**Assigned task:**
Reproduce every line in the listing that contains the word "label".

**Dataset records:**
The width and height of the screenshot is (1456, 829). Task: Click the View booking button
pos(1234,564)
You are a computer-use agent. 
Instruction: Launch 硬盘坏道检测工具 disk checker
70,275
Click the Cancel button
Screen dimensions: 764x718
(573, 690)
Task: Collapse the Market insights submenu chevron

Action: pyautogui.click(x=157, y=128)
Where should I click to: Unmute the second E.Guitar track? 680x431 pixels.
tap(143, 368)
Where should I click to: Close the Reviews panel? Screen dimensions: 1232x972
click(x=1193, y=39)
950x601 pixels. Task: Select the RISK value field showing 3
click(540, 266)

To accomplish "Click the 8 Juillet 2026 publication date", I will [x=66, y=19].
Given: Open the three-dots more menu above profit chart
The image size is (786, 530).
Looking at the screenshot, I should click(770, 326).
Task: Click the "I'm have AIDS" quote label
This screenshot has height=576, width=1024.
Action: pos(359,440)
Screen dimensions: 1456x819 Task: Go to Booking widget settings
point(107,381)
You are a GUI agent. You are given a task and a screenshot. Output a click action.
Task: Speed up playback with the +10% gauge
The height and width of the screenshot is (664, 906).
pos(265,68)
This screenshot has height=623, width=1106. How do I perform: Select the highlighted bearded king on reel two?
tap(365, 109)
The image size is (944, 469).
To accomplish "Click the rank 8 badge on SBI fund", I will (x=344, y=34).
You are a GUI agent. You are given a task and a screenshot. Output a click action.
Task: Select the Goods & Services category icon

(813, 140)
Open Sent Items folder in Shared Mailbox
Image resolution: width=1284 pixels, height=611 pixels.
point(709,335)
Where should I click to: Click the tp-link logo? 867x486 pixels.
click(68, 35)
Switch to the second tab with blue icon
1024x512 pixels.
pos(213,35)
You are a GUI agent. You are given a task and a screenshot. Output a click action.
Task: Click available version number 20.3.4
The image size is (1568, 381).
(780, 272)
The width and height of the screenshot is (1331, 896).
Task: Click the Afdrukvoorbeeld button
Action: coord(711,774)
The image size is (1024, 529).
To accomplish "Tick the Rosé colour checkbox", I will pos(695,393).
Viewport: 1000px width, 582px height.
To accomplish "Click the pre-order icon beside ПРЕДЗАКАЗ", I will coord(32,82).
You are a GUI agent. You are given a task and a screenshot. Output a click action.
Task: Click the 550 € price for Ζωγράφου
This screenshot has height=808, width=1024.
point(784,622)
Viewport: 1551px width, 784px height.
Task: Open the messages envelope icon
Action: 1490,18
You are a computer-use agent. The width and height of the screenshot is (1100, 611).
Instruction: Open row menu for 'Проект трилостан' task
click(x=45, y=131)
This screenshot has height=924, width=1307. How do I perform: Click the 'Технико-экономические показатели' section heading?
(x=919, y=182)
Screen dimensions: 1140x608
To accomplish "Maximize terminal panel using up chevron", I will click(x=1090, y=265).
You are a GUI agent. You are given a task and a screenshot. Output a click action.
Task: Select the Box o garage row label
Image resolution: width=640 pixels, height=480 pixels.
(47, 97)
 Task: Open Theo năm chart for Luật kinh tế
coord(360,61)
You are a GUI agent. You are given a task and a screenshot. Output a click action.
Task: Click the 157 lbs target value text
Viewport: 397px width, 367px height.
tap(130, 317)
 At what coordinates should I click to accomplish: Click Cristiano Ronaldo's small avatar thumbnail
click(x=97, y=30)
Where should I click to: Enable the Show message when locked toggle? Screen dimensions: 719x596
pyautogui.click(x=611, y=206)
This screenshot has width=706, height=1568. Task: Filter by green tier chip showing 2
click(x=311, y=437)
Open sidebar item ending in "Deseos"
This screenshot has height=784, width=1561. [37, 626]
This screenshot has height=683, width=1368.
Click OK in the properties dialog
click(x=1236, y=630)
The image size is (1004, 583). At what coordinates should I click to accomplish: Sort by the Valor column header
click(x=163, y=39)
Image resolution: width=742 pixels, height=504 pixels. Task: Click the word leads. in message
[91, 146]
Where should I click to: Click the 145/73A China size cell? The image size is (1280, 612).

**Task response:**
Task: Click the "I'm have AIDS" quote label
Task: Select the Box o garage row label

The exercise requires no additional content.